Depuis qu’un chanteur français évitable a utilisé ce mot pour un de ses plus gros tubes, apesanteur est de facto bannie quand on parle de musique, de peur de phagocyter le cerveau de l’auditeur ou du lecteur avec ce mot et la pauvre mélodie qui en découle. Pourtant, en écoutant « Plastic Shores » de Jim Ballon, c’est irrémédiablement vers ce mot que je me suis tourné.
Pas seulement pour le vol, tout à fait explicable (maintenant on nous explique tout, c’est chouette le monde !) de chaises de jardin en plastique qui semblent poursuivent des membres du groupe, sur la pochette. Mais surtout pour cette musique, qui nous fait très rapidement décoller, ne nous faisant jamais redescendre, prenant un malin plaisir à utiliser comme route virtuelle celle des perturbations, nous secouant, sans nous interdire les moments de quiétude (As Far as Can Think).
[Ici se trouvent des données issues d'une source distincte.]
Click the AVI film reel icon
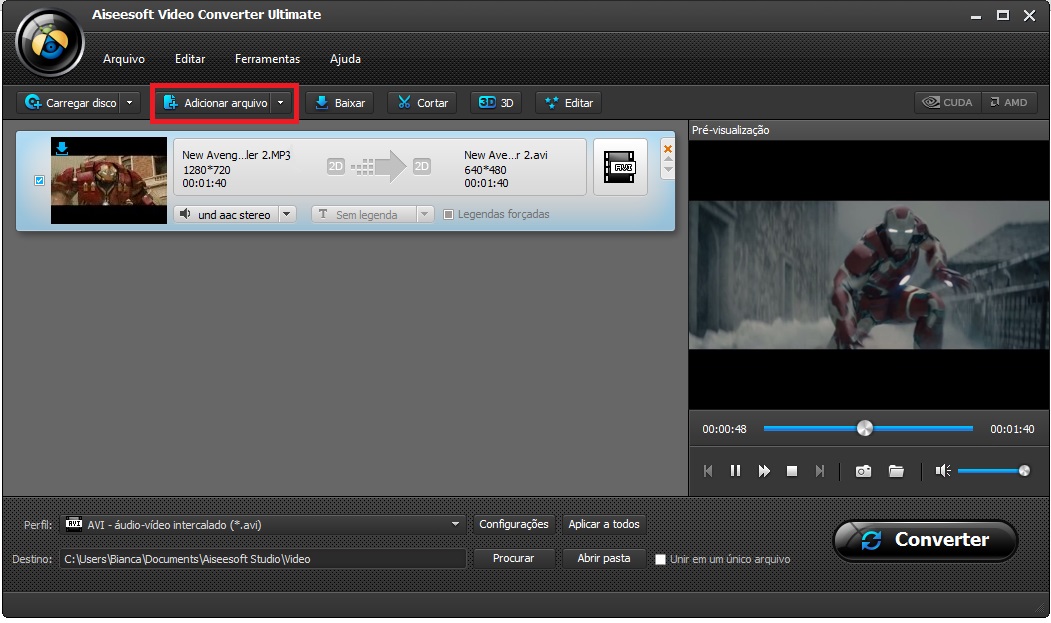Image resolution: width=1051 pixels, height=623 pixels. [620, 166]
Car « Plastic Shores » est un disque planant et joueur comme peuvent l’être ceux d’Animal Collective. Déjà, car le groupe sait à l’image de ce que pouvait faire le Velvet, étirer sans faire craquer le fil qui nous relie à lui. Ensuite, car comme les contemporains de Black Angels les membres du groupe savent jouer avec la pression, la diluant subtilement avec une force étonnante, ici coloré d’un psychédélisme rageur. Les titres s’enchaînent, s’offrant dés la première écoute, mais surtout comme après le premier saut en parachute avec les jambes en coton, nous n’avons qu’une envie, c’est remonter pour que le plaisir grandisse, nous habituant de plus en plus avec ce voyage tout autant physique que sensoriel.
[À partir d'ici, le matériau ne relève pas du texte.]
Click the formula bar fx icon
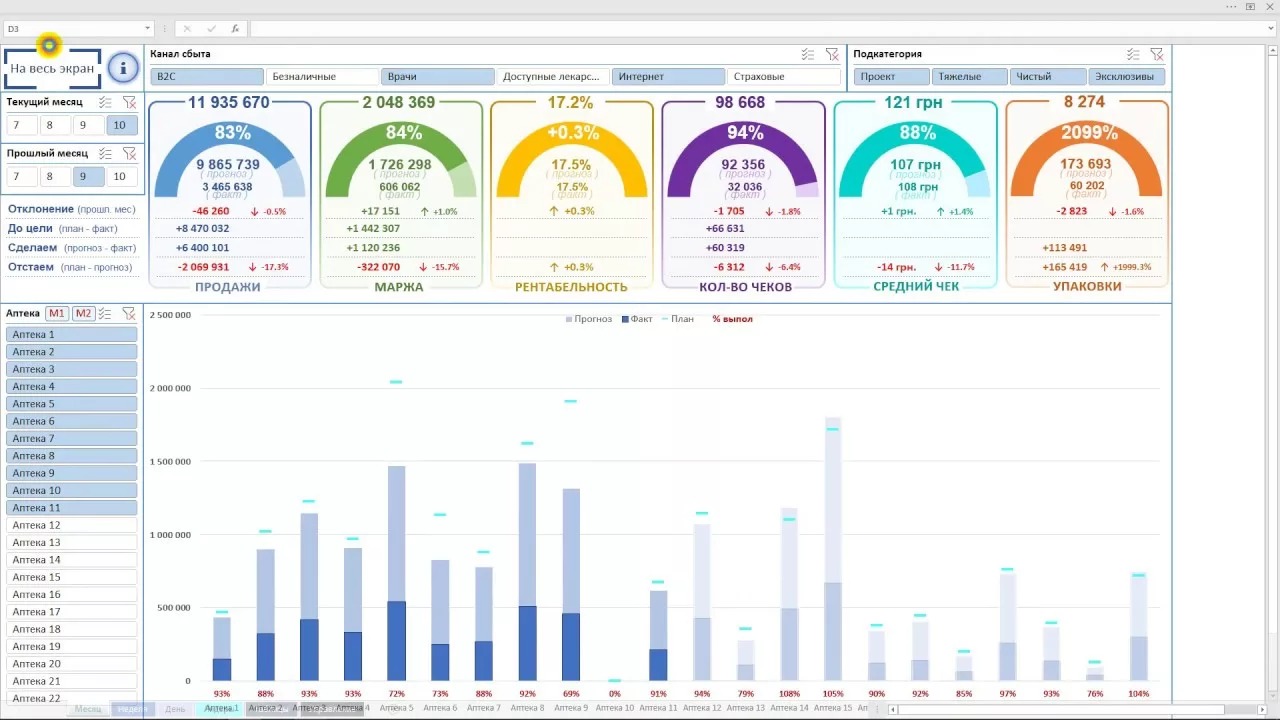The height and width of the screenshot is (720, 1280). coord(235,29)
Alors fermez les yeux, appuyer sur play écoutez « Airline » pour un décollage en douceur, planez comme jamais avec « Evol » en vous habituant aux soubresauts, tournoyez sur vous-même comme dans le ventre de votre mère (Psalm 4) apaisé par des harmonies vocales, ou décrochez la ceinture que vous comptiez utiliser pour vous protéger afin de mieux apprécier (Speed Cobra). « Plastic Shores » est une montée bien réelle, combinant la flamboyance avec la contemplation, nous projetant entre bois et électricité à une altitude telle, qu’il sera difficile de redescendre sans trouver la vie au sol bien fade. En apesanteur.